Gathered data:
-------
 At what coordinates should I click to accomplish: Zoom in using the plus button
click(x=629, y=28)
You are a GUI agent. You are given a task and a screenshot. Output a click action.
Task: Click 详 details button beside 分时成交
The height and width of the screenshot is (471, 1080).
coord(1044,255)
-------
• TASK DETAILS: Write the stretch from the line containing "You are a GUI" through the last line as a numbered list, skipping any blank lines.

• COMPLETED EXERCISE:
1. You are a GUI agent. You are given a task and a screenshot. Output a click action.
2. Task: Click 详 details button beside 分时成交
3. The height and width of the screenshot is (471, 1080).
4. coord(1044,255)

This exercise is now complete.